At this year's American Dairy Science Association (ADSA) meetings in Denver, Colo., I had the opportunity to participate in a symposium on sexed semen. This article summarizes some of what I learned, as well as shared, with that audience.

Sexed semen technology is "field ready" and has been marketed long enough to eliminate the possibility of major surprises. A.I. stud personnel know a lot about which bulls perform best after sexing. There are downsides.

Conception rates (CR) are lower:
About 39 percent for sexed versus 56 percent for conventional in heifers
25 percent for sexed versus 30 percent for conventional in cows.

Conception rates are from national data (see Norman, et al, J. Dairy Sci. 93:3880-3890). Sorting technology adds about $30 per straw to the value of the bull compared to the conventional format.

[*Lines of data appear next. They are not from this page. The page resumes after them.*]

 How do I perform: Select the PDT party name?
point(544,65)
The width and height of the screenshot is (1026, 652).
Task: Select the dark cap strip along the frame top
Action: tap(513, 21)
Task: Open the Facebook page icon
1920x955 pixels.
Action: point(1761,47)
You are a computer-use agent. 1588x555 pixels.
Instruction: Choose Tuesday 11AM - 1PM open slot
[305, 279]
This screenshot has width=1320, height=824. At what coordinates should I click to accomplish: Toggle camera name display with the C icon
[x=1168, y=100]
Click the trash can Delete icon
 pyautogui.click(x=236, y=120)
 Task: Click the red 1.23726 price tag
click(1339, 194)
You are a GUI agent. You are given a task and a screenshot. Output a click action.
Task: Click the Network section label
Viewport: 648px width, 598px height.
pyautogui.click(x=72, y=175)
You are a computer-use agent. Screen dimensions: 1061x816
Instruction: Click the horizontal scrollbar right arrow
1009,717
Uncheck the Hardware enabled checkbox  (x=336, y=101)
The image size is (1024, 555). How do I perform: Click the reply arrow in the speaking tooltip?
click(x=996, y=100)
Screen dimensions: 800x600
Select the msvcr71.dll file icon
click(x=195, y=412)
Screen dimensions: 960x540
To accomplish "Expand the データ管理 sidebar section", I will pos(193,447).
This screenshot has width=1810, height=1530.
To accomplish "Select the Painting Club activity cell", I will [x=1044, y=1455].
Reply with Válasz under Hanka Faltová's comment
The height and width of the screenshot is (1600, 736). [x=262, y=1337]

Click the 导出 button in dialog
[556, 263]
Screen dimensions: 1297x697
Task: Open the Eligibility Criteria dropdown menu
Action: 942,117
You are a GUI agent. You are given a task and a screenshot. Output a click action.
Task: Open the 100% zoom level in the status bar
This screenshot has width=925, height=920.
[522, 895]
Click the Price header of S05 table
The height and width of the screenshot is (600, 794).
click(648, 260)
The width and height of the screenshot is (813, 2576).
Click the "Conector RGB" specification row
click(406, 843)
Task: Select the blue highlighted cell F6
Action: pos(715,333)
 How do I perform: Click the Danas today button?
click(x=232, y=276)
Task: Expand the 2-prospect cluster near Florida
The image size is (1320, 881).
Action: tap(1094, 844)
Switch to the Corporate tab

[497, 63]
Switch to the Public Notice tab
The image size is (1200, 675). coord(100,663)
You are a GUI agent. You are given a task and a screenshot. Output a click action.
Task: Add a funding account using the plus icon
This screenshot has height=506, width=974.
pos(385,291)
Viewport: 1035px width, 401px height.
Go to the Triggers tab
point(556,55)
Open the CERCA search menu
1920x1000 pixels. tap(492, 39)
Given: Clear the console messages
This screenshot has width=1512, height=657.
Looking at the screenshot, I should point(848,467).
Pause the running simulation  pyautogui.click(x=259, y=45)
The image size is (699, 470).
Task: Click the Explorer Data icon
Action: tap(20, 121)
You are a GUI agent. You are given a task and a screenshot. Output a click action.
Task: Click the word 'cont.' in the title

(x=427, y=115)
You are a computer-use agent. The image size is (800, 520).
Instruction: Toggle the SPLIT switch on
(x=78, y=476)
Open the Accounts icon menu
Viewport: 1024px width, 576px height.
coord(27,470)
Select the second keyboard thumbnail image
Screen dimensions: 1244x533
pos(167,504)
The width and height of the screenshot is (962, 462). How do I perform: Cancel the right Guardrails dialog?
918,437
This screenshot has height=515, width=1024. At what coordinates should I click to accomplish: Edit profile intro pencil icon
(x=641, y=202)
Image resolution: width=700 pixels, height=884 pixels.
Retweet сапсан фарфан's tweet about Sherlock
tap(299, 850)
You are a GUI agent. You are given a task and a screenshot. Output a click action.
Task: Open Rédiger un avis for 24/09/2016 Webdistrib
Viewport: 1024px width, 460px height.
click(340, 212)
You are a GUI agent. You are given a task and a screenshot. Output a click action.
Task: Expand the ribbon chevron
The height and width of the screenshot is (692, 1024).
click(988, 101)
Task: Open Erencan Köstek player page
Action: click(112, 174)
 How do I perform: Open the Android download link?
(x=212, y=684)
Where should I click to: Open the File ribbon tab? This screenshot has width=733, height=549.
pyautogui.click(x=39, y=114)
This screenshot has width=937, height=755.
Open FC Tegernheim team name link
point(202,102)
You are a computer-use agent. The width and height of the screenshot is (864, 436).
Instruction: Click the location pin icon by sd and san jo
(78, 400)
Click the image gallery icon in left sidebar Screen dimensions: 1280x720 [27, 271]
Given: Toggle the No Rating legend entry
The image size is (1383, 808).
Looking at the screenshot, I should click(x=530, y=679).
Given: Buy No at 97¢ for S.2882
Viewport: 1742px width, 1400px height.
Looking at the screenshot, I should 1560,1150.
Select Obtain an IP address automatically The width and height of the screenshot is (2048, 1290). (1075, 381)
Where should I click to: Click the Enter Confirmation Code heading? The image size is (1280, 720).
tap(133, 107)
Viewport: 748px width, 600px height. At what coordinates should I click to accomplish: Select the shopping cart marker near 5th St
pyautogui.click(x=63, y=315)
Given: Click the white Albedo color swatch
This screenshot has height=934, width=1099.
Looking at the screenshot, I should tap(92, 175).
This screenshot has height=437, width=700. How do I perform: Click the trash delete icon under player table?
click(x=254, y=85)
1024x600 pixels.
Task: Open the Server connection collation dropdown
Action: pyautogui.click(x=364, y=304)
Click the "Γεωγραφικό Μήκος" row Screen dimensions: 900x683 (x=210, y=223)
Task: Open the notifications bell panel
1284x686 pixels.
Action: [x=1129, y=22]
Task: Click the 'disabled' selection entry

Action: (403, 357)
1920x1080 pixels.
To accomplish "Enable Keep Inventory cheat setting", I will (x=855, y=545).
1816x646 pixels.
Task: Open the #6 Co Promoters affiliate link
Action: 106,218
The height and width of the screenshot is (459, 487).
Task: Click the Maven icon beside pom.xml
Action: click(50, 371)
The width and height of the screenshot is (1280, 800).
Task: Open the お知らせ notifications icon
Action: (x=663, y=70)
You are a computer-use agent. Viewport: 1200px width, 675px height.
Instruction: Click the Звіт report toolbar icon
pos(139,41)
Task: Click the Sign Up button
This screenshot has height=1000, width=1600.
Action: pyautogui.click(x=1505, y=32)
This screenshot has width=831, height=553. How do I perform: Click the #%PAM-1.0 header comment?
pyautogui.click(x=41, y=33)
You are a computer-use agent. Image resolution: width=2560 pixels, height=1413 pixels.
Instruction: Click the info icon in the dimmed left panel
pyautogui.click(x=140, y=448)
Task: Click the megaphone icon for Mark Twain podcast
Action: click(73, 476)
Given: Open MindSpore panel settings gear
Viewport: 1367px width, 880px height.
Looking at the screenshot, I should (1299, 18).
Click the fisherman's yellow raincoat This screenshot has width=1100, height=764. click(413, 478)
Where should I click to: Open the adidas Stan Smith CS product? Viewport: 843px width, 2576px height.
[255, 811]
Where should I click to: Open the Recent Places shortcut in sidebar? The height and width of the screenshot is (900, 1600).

Recommendations for using sexed semen also are well established and favor a conservative approach. Sexed semen is recommended for use in heifers observed in standing heat (not synchronized) on first or second service. Herds should be able to achieve at least 60 percent CR in heifers with conventional semen before considering use of sexed semen. Herds with lower CR or using sexed semen on later services in heifers or in cows may be disappointed with results from it. In some cases, a more aggressive approach may be justified, but expectations must be tempered.

What about returns?
Albert DeVries of the University of Florida gave a presentation that dealt with the economics of using sexed semen. Results showed that the primary factor affecting use of sexed semen was the value of heifer calves relative to bull calves. Improved genetics is possible through more intensive selection of dams for replacements. The dam's performance is negatively affected through added rearing costs due to lower conception rates but positively affected due to reduced dystocia through birth of heifer calves. However, the relative value of resulting heifer calves is the major factor.

Food for thought: Jersey breeders may use sexed semen even when Holstein breeders say the market doesn't justify the investment because of good Jersey heifer markets and low value of Jersey bull calves.

DeVries showed some interesting results from using conventional beef semen on older cows no longer needed as dams of replacement heifers due to additional heifer calves from sexed semen in first-calf heifers. Dairy breeders would need good knowledge of the market for dairy-beef crossbreds, and it probably means raising the resulting calves to some minimum market age.

During the symposium, I was asked to talk about genetic implications. About half of the top-ranking bulls for Net Merit were sexed in August 2009 so dairy farmers don't have to sacrifice genetic merit.

Genetic merit of service sires is a major issue that cannot be overlooked. Any gains from selection of dams of herd replacements will be quickly lost if sexed semen on lower ranking bulls replaces higher ranking bulls with conventional semen.

Selection of specific females as dams of future replacements requires knowing the genetic merit of prospective dams. In general, younger animals tend to be genetically better than older ones. Many herds do not have or choose not to use such information. Further, some of those better animals will be older cows with conception rates of 25 percent or maybe lower from expensive sexed semen.

Many herds will reject the hassle of a mating list. However, any herd that uses A.I. and regularly buys semen from younger sires can improve genetic merit of replacements by using sexed semen on heifers.

How many more heifers?
Sexed semen for the first two services in heifers reduces the dam's average age for replacements from about 45.7 to 43.3 months. It raises the number of single heifer births per 100 births from 47 to 55 heifer calves. That surplus of eight heifer calves can be used for some extra income, for a little more culling in the herd, or for internal growth.

An alternative "use" of those extra eight heifers is to not use all cows in the herd as dams of replacements. About 40 percent of the oldest cows can be eliminated as dams of replacements while producing 47 heifer calves per 100 births. As a result, the average age of dam of replacements drops to 35.6 months. The 10-month advantage in age of dams of replacements is worth about $22 NM$ in genetic merit. Herds that achieve over 39 percent CR with sexed semen in heifers can do even better.

Sexed semen works and is here to stay. On a long-term basis, many herds will find an attractive market for surplus heifers. There is a limit to how many extra heifers can be absorbed by the industry, but that won't eliminate the opportunity for good managers to make money with sexed semen. As I see it, sexed semen adds value to good reproductive management in those herds.